3.1 Plasticity of life history traits in response to elevated temperature and its correspondence with plasmotype diversity
We wished to examine the effects of plasmotype diversity on barley fitness including growth and productivity while growing under ambient vs. high temperatures and to examine the possible relationship between photosynthetic rhythm and growth plasticity. Previously, we described the generation and clock analysis of the ASHER doubled haploid population divided between carriers of the B1K-09-07 and B1K-50-04 plasmotypes. For the current study, we also developed a set of crosses between 11 wild barley accessions to achieve reciprocal hybrids lines (RHL) with few genotypes missing to achieve full half-diallel (see Methods).
In ASHER, under both HT and AT, carriers of the Hermon plasmotype flowered significantly earlier than the Ashkelon types. However, in both subpopulations, this manifested in the same thermal acceleration of flowering by more than two days (Figure 1a ; TableS2a ). The reproductive traits were higher under AT vs. HT conditions (avg spike dry weight (ASDW) =0.89 ±0.13 vs. 0.7 ±0.12 gr and Spikes dry weight (SpDW) =7.8 ±1.9 vs. 6.24 ±1.7 gr, respectively).
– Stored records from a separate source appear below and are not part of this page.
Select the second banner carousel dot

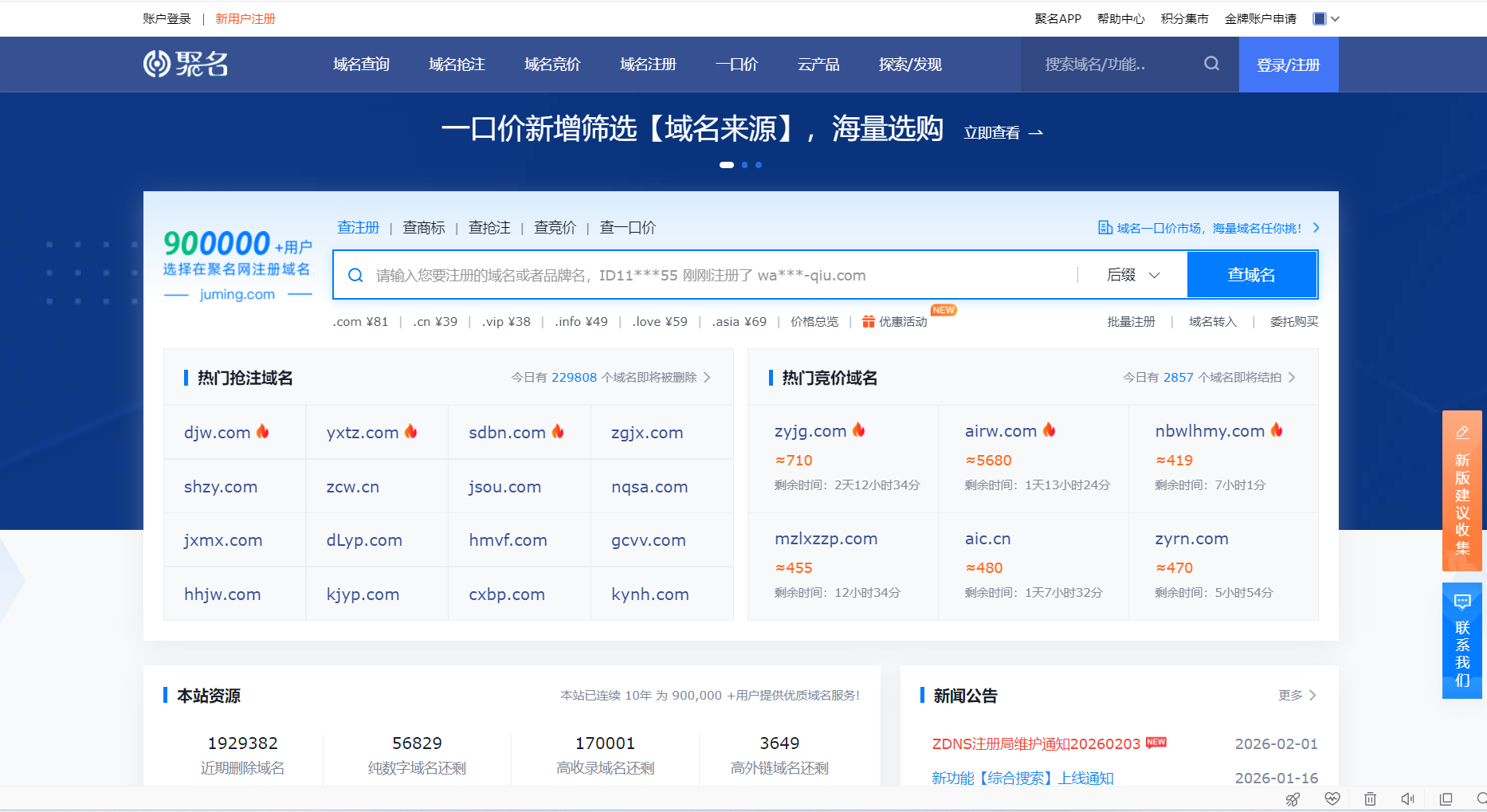[744, 165]
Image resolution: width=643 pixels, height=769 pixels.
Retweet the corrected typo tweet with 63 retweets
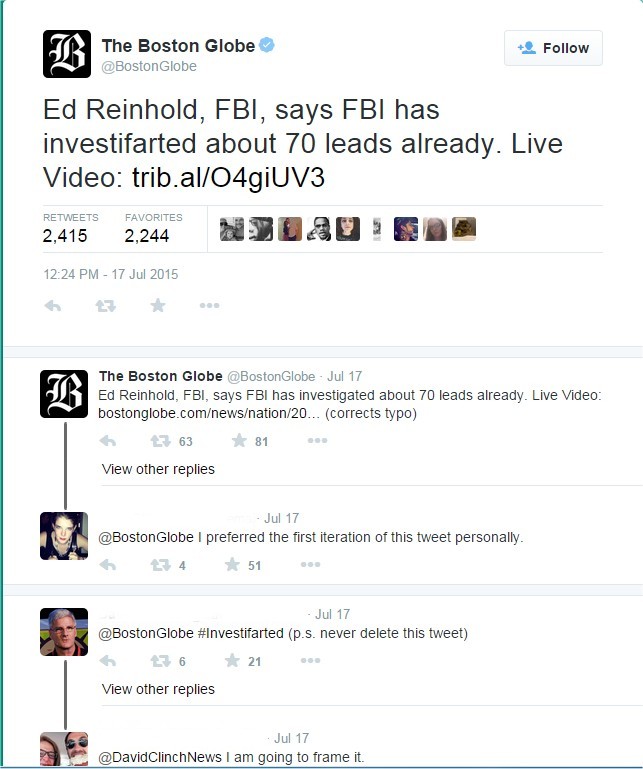coord(171,441)
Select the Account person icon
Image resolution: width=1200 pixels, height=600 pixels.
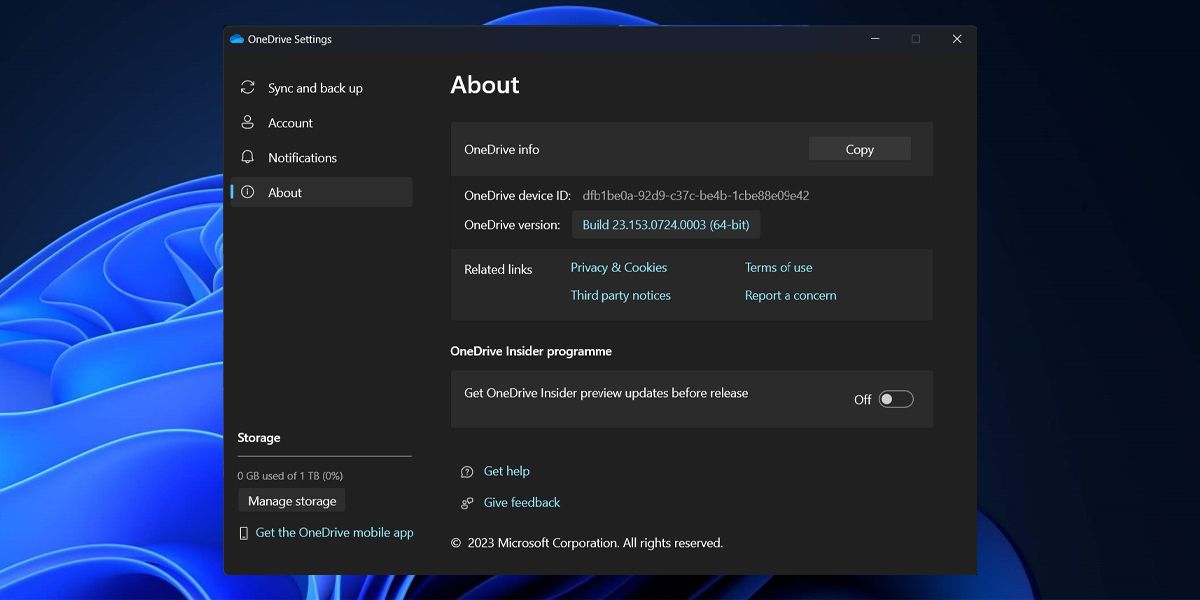pyautogui.click(x=248, y=122)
Plant height (PH) at harvest was also higher under AT (124.9 ±8.5 cm) than under HT (108.1 ±7.8 cm), although vegetative dry weight (VDW) was lower under AT, i.e., 13.1 ±3.5 gr vs. 14.4 ±4.7 gr in HT (FigureS4a ). For SL, there was no significant difference between sub-populations (Figure 1b ). However, for the SLCV, Hermon plasmotype was linked to lower stability (Fridman 2015), i.e., higher CV under HT (14.45% under HT vs. 8.8% under AT) as compared to Ashkelon (12.33% under HT vs. 9.32% under AT) (Fig. 1c ). One interesting comparison is between the total vegetative and reproductive outputs. The carriers of the Ashkelon plasmotype are, on average, very plastic for the plant biomass and the derived total dry matter (Figure1d, e ). In contrast, the Hermon plasmotype carriers are relatively stable for the biomass yet respond significantly to the heat with significant reduction of the SpDW (Figure 1e, f ). This is in comparison to the relative stable SpDW of the Ashkelon types (Figure1f ).
Unlike in the ASHER’s case, in the RHL, DTF was almost identical between HT and AT (DTF=-109.9 ±5.6 and 111.73 ±4.97 days, respectively) (FigureS4b ). Similarly, unlike the significant effects of the thermal environment on the vegetative traits, the reproductive traits were less affected; ASDW is significantly yet mildly lower under AT (0.93 ±0.24 gr) than under HT (1.03 ±0.27 gr). For SpDW, there was not a significant difference between environments (7.13 ±2.2 and 7.35 ±3.16 gr, respectively). PH was also not significantly different between environments (104.06 ±10.17 cm in AT and 104.04 ±12.05 cm in HT), as compared to VDW and TDM that were significantly lower under AT (11.29 ±4 and 18.5 ±5.5 gr) than HT (16.38 ±6.8 and 24.13 ±9.08 gr). SL and SLCV are significantly lower under AT condition (Figure S4b ; TableS2b ). The reciprocal nature of the hybrids allowed us to group the F1 genotypes into different plasmotype subpopulations and different male parent subpopulations (representing the nucleotype). One-way ANOVA for each of these two divisions of the hybrids indicated a larger percentage variation explained (PVE) by the nucleotype (male donors) in comparison to differences between plasmotype (female donors) for a few traits (Table 1 ). For example, for the ASDW under HT the nucleotype factor explained 41% of trait variation (PVE=41%) vs. PVE=27% by the plasmotype. For most life history traits, however, we found higher variation explained by the plasmotype than by the nucleotype under both temperatures (AT and HT): for PH, PVE=39% vs. 30% and 33% vs. 21% under AT and HT, respectively. Higher variation explained by the plasmotype than nucleotype was true also for reproductive output, e.g., SpDW, which showed higher variance between plasmotypes under AT (PVE=35% vs. 21%) and to a lesser extent under HT (PVE=23% vs. 19% between plasmotype and nucleotype contributions).
To summarize, plants in both field experiments of the two populations accumulated more VDW on average at higher temperatures and showed lower stability between spikes, i.e., higher VDW and SLCV. The nature of the ASHER population allowed us to relate the positive correlation between increased biomass plasticity and stabilizing of the reproductive output with plasmotype diversity.